## EXERCISE PROMPT
Everything from the line with "Instruction: Open the" to the last line of the material below is what to reproduce, exactly and with no other lines.

## GIVEN RECORDS
━━━━

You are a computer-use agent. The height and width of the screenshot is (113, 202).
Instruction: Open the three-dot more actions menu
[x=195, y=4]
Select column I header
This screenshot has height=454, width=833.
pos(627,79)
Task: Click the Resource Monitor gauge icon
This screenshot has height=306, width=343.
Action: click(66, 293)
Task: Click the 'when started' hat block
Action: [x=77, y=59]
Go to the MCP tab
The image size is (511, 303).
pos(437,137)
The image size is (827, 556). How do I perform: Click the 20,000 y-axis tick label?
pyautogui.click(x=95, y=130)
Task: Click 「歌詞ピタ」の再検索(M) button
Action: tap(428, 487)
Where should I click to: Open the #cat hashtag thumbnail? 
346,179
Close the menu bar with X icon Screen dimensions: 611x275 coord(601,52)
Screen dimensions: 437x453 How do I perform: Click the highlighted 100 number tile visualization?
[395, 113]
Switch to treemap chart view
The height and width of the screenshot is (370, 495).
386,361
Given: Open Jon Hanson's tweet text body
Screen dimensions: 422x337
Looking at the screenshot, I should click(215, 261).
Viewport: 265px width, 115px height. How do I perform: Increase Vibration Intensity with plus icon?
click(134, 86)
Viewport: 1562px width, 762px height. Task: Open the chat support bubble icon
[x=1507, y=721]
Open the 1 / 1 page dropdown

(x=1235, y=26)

━━━━

## TASK OUTPUT
Instruction: Open the three-dot more actions menu
[x=195, y=4]
Select column I header
This screenshot has height=454, width=833.
pos(627,79)
Task: Click the Resource Monitor gauge icon
This screenshot has height=306, width=343.
Action: click(66, 293)
Task: Click the 'when started' hat block
Action: [x=77, y=59]
Go to the MCP tab
The image size is (511, 303).
pos(437,137)
The image size is (827, 556). How do I perform: Click the 20,000 y-axis tick label?
pyautogui.click(x=95, y=130)
Task: Click 「歌詞ピタ」の再検索(M) button
Action: tap(428, 487)
Where should I click to: Open the #cat hashtag thumbnail? 
346,179
Close the menu bar with X icon Screen dimensions: 611x275 coord(601,52)
Screen dimensions: 437x453 How do I perform: Click the highlighted 100 number tile visualization?
[395, 113]
Switch to treemap chart view
The height and width of the screenshot is (370, 495).
386,361
Given: Open Jon Hanson's tweet text body
Screen dimensions: 422x337
Looking at the screenshot, I should click(215, 261).
Viewport: 265px width, 115px height. How do I perform: Increase Vibration Intensity with plus icon?
click(134, 86)
Viewport: 1562px width, 762px height. Task: Open the chat support bubble icon
[x=1507, y=721]
Open the 1 / 1 page dropdown

(x=1235, y=26)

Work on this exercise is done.